» DO THIS
Gather every line of the records below that contains the string "under". Matches must have the same case.

— BEGIN LISTING —

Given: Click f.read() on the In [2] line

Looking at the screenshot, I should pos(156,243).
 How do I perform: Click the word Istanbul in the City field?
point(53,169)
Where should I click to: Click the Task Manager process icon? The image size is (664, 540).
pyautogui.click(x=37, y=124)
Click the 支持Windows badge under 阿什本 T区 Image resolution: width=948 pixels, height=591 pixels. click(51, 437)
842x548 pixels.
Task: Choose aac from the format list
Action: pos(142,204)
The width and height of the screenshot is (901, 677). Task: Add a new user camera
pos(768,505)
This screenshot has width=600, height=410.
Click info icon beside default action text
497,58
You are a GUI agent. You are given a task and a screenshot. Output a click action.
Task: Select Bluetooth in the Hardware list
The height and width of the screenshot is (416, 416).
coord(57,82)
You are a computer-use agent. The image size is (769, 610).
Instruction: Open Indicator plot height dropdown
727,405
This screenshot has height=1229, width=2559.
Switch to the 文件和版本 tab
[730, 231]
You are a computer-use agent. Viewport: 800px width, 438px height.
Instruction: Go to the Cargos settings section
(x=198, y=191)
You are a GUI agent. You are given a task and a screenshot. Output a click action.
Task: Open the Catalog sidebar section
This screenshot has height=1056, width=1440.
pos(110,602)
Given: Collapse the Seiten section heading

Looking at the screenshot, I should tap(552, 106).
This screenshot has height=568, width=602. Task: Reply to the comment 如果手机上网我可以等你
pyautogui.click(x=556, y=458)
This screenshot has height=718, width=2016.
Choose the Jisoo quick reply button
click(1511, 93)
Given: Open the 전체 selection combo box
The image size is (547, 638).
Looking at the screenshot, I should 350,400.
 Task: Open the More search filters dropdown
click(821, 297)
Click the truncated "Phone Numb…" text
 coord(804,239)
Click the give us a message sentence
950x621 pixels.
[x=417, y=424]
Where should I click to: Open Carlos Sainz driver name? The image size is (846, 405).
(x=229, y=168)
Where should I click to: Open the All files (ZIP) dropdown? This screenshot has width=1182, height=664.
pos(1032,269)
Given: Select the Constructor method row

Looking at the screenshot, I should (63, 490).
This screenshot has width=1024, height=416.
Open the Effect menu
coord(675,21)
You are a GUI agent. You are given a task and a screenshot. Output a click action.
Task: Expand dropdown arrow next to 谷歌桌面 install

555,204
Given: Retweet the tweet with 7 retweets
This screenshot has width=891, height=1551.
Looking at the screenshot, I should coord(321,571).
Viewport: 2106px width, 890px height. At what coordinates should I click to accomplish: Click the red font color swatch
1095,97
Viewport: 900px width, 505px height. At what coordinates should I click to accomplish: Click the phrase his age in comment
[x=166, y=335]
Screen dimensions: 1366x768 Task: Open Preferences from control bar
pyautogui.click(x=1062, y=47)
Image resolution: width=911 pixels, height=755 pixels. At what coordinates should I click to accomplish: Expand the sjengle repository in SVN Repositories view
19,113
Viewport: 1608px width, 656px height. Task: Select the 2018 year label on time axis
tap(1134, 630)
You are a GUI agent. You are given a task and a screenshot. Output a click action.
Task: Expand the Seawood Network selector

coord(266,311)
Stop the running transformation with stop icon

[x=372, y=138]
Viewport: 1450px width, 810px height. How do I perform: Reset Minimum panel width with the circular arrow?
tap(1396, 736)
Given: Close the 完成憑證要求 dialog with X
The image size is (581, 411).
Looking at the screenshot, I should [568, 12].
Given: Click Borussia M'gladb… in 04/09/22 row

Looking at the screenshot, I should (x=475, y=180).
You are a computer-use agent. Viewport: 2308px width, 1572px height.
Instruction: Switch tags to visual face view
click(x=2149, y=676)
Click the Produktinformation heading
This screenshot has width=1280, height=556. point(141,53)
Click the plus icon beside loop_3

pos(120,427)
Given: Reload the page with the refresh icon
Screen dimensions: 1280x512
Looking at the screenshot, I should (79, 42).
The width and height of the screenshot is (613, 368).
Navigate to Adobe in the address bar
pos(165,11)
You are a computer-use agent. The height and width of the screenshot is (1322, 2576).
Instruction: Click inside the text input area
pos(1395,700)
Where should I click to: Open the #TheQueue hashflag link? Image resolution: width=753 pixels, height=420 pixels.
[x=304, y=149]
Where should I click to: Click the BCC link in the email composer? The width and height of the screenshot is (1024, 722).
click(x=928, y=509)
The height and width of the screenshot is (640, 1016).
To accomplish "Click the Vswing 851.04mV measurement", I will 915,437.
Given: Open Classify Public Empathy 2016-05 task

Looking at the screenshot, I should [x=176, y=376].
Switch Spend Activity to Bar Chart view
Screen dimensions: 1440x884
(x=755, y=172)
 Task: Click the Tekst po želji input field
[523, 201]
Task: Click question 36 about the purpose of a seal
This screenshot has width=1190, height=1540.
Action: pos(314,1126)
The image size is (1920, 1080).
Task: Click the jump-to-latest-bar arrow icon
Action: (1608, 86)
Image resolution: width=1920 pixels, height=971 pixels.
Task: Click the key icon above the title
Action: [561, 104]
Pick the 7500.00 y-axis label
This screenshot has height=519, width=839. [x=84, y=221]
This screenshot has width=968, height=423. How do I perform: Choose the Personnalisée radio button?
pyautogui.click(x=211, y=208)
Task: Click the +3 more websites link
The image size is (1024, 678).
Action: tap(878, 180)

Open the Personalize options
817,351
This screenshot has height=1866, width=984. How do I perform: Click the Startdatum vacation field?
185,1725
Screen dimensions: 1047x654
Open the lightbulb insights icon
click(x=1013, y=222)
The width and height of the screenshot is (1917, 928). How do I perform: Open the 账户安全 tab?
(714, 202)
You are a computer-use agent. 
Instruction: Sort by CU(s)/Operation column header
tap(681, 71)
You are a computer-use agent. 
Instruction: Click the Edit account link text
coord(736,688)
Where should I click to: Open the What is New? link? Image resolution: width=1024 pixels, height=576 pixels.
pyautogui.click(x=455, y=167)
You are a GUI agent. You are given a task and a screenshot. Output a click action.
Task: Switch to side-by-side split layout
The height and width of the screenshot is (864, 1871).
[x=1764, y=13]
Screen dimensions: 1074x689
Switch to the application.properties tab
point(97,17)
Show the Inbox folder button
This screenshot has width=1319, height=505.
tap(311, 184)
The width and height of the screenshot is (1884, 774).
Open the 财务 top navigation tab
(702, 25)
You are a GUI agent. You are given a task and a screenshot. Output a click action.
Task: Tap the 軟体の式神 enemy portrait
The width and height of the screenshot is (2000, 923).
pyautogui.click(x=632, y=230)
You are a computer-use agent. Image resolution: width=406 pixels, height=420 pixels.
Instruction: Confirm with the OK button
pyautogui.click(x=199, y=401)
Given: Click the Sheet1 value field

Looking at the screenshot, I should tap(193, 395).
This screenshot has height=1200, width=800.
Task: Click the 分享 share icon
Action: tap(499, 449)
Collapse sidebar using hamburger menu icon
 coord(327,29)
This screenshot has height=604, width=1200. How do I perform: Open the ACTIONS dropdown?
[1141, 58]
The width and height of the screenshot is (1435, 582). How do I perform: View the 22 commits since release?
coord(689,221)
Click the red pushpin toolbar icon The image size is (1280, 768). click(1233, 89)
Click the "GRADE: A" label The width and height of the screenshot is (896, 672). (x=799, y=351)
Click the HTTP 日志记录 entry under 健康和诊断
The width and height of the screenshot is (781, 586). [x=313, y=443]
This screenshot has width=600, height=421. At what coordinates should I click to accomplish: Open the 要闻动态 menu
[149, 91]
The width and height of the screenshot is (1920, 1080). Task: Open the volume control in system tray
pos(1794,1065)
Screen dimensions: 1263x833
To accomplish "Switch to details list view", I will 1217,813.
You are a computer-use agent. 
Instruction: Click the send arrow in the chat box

— END LISTING —

» EXERCISE RESPONSE
Click the 支持Windows badge under 阿什本 T区 Image resolution: width=948 pixels, height=591 pixels. click(51, 437)
Click the HTTP 日志记录 entry under 健康和诊断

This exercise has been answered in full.